LE FURET

Qui court, qui court…

Le lendemain morninge, je me fais grimper un petit déje à ma botte : café noir, croissants croustillants ; m’ablutionne jusqu’en mes plus humbles recoins, revêts un pull en cachemire, col cheminée, une veste de tweed très gentleman-farmer et décide de téléphoner au duc.

Sa voix chevrotante est si faiblarde que j’ai envie de monter le son ; mais comme il n’existe pas de différence de niveaux sonores à bord des postes téléphoniques helvétiques, je me contente de me dégager les cages à miel avec l’auriculaire.

— Je pense que vos pressentiments étaient fondés, monsieur le duc, attaqué-je.

Pas de triomphalisme, cézigo. Le calme souverain.

— Vous avez déjà obtenu des résultats ?

Je lui narre mes investigations nocturnes, depuis l’interview du pompiste jusqu’à la découverte du bouchon de jerrican. Son timbre s’affermit quelque peu. Il dit à quelqu’un posé près de lui (la dusèche, sans doute) :

— Cet excellent détective confirme qu’il y a bien eu assassinat, ma gente dame.

Une clameur de halle aux poissons me boursoufle le tympan. L’ogresse arrache le combiné à la dextre chétive du duc et tonitrue :

— Bravo, poulet ! Toi, au moins, t’es pas un manche à couines ! Je te le disais qu’il fallait croire Pépère ! Attends, faut que je te le repasse, il fait des gestes pour récupérer le turlu comme un qui se noie !

Voix terriblement éprouvée du vieillard, dont les mouvements désordonnés ont vidé les soufflets. Or, comme ceux-ci se sont également parcheminés, ils mettent du temps à se remplir.

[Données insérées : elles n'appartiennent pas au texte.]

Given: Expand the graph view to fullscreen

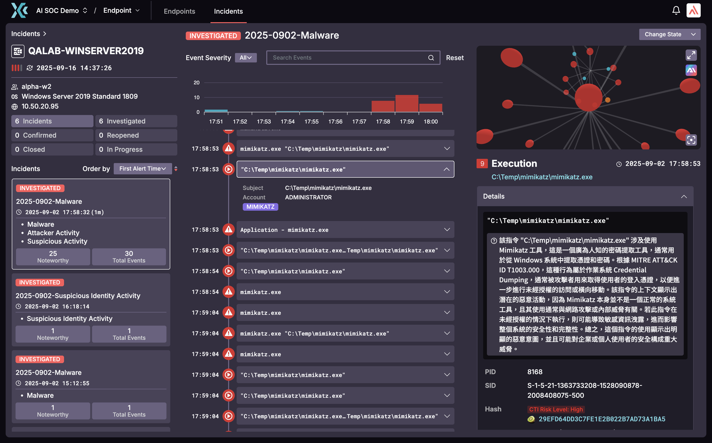Looking at the screenshot, I should tap(691, 55).
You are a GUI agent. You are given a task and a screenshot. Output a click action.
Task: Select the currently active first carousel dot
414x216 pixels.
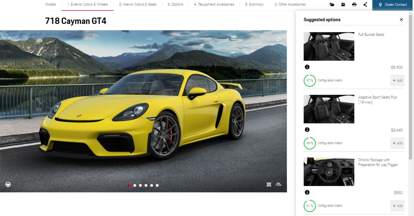point(129,185)

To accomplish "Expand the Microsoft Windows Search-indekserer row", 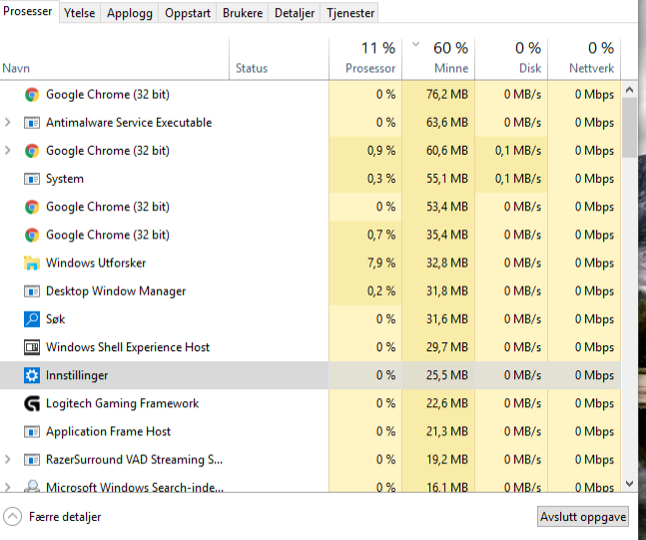I will pyautogui.click(x=8, y=488).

— Ecoutez, monsieur le détective. S’il y a eu assassinat, c’est qu’on a pris le porte-documents Vuitton qui se trouvait dans l’auto. Ce porte-documents, il faut coûte que coûte que je le récupère puisqu’il existe encore. Même vide !

Ces deux derniers mots me font un effet gouzilleur, kif quand une gentille te lèche les bourses avant d’attaquer ton cornet à la framboise.

— Même vide ? hébété-je.

— Oui, réitère le duc : même vide.

— Il est à double paroi ? inquisitionné-je (c’est plus fort que moi).

— Non.

— Alors ?

— J’y tiens !

Il ajoute :

— Commissaire, vous n’êtes pas un homme vénal et j’ai compris que vous n’accepterez pas d’argent de moi. Alors laissez-moi vous dire que si, par la grâce de Dieu, vous me rameniez ce porte-documents, je vous ferais un cadeau digne de ma reconnaissance.

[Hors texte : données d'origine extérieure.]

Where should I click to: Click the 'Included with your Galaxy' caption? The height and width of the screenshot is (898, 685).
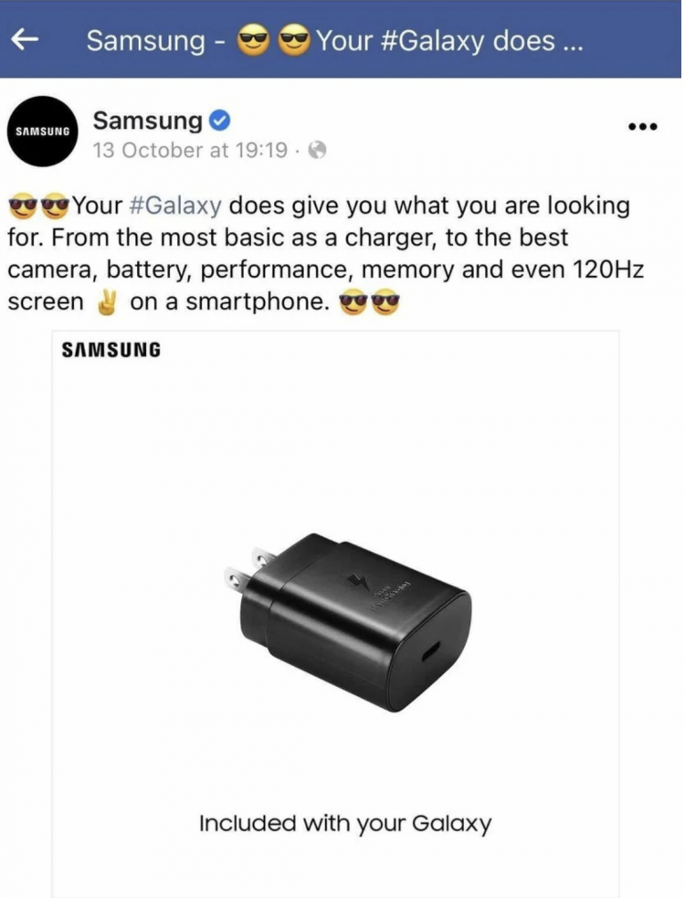click(345, 824)
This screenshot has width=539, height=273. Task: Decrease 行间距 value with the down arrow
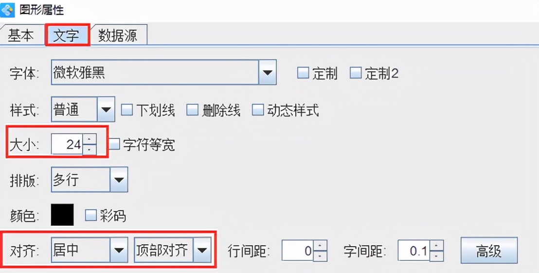pos(320,256)
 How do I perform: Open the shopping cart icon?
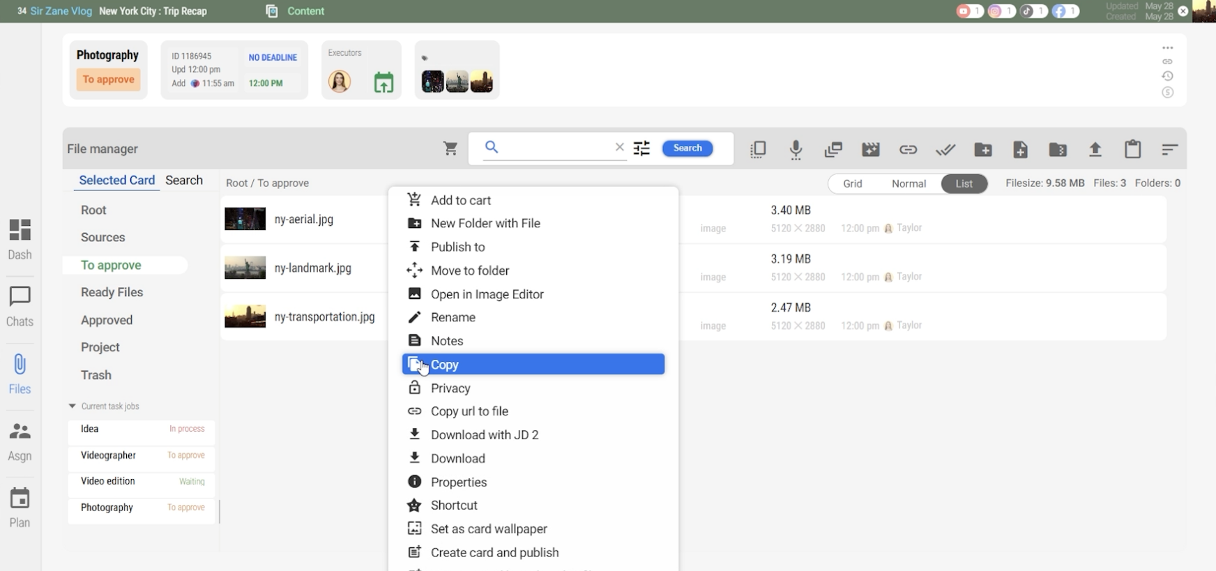[450, 149]

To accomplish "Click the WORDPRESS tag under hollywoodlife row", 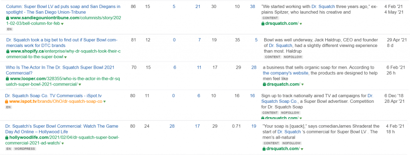I will [24, 149].
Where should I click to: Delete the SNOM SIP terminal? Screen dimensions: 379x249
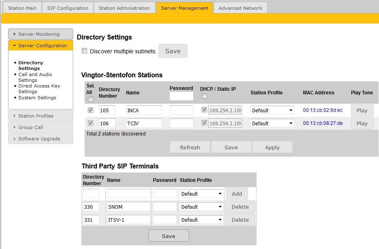240,207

— Nous n’en sommes pas là, monsieur le duc. Maintenant, pour pouvoir pousser l’enquête, il faut que j’en sache davantage. Les papiers dérobés avec la pochette de cuir concernent une découverte ?

— Exact.

— Qui porte sur quoi ?

— Une désintégration instantanée de l’oxygène de l’air sur un volume de deux cents mètres cubes.

— Hautement destructif !

— En effet.

— Qui souhaiterait s’approprier une telle invention ?

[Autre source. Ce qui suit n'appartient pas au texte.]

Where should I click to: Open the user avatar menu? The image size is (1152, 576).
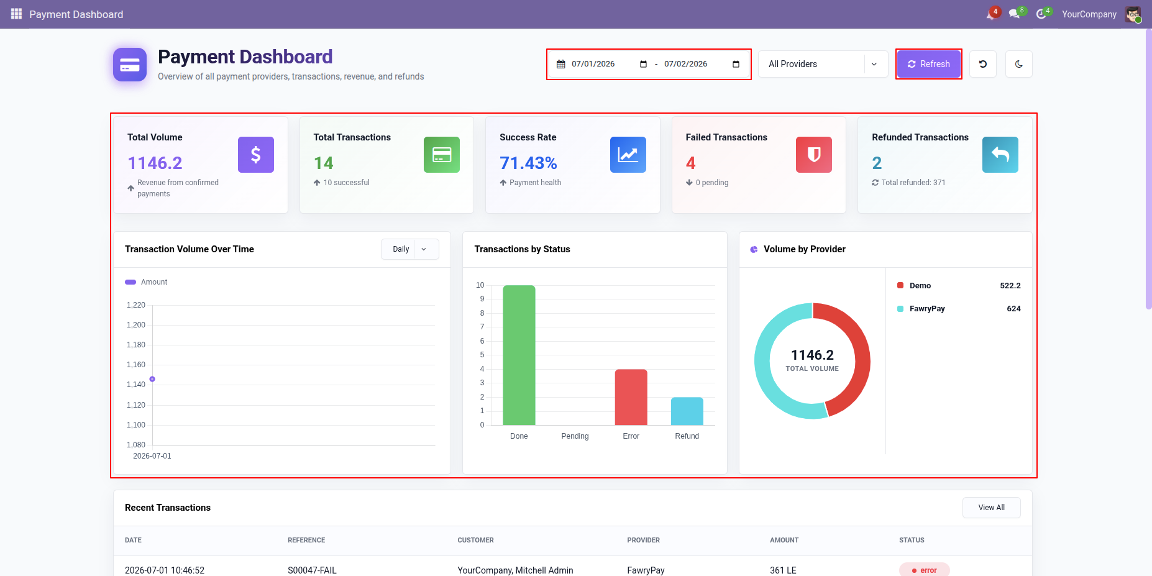[1133, 14]
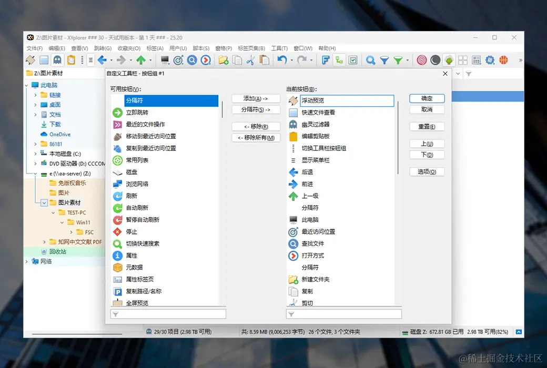The width and height of the screenshot is (547, 368).
Task: Toggle the dark moon mode icon
Action: 435,60
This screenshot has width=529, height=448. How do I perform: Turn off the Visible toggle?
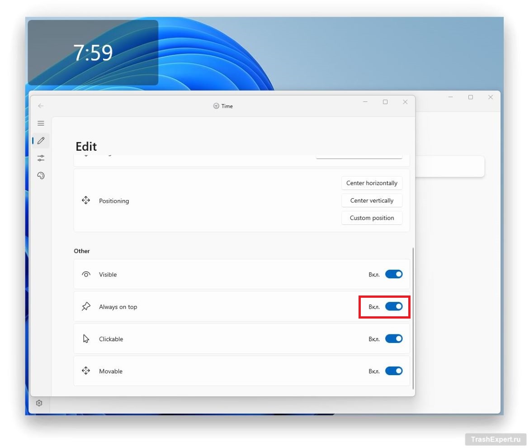pos(393,274)
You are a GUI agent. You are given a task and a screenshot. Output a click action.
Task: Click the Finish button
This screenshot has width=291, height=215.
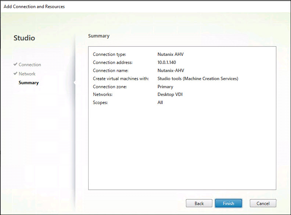click(228, 203)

— Toutes les nations ou presque, je suppose.

— Vous aviez déjà pris des contacts ?

— Nullement. Mon but est de la rendre universelle. Je ne monnaye pas cet aspect négatif de la science. Je me dis que si mon équipe a fait cette découverte, d’autres la feront, et que la seule manière de la neutraliser, c’est de la répandre.

— J’espère que vous possédez un double de cette découverte ?

— Bien entendu !

— Donc, le vol des documents n’est pas catastrophique ?

— Celui des documents, non. Mais celui du porte-documents, si.

— Vous ne voulez pas me dire ce que cette pochette de cuir représente ?

— C’est impossible !

Il a mis une certaine âpreté dans sa réponse. Inutile d’insister.

— En ce cas, passons aux questions traditionnelles, monsieur le duc ; on a tué votre ami Van Bytoun pour lui voler l’invention, c’est clair.

— Ça semble évident, en effet.

— Celui qui l’a dérobée en connaissait l’existence, C.Q.F.D.

— Naturellement.

— Donc, le secret a transpiré, quelqu’un de votre équipe a trahi ou a eu la langue trop longue.

Un silence. Il toussote gras, finit par lâcher :

— Probablement.

— Vous n’avez aucun soupçon ?

— Pas le moindre.

— Vos chercheurs sont nombreux ?

— Entre les Suédois et les Français, une dizaine.

— Vous avez confiance en eux ?

— Jusqu’ici il n’y a jamais eu le moindre problème.

— Parce que, jusque-là, vous avez rentabilisé leurs travaux. Dans le cas présent, si j’ai bien compris, compte tenu de votre philosophie humaniste, ils ont travaillé pour la gloire ?

— Je leur ai versé une forte prime à chacun. C’était moi qui décidais du devenir des recherches et de leurs résultats. J’étais incontesté.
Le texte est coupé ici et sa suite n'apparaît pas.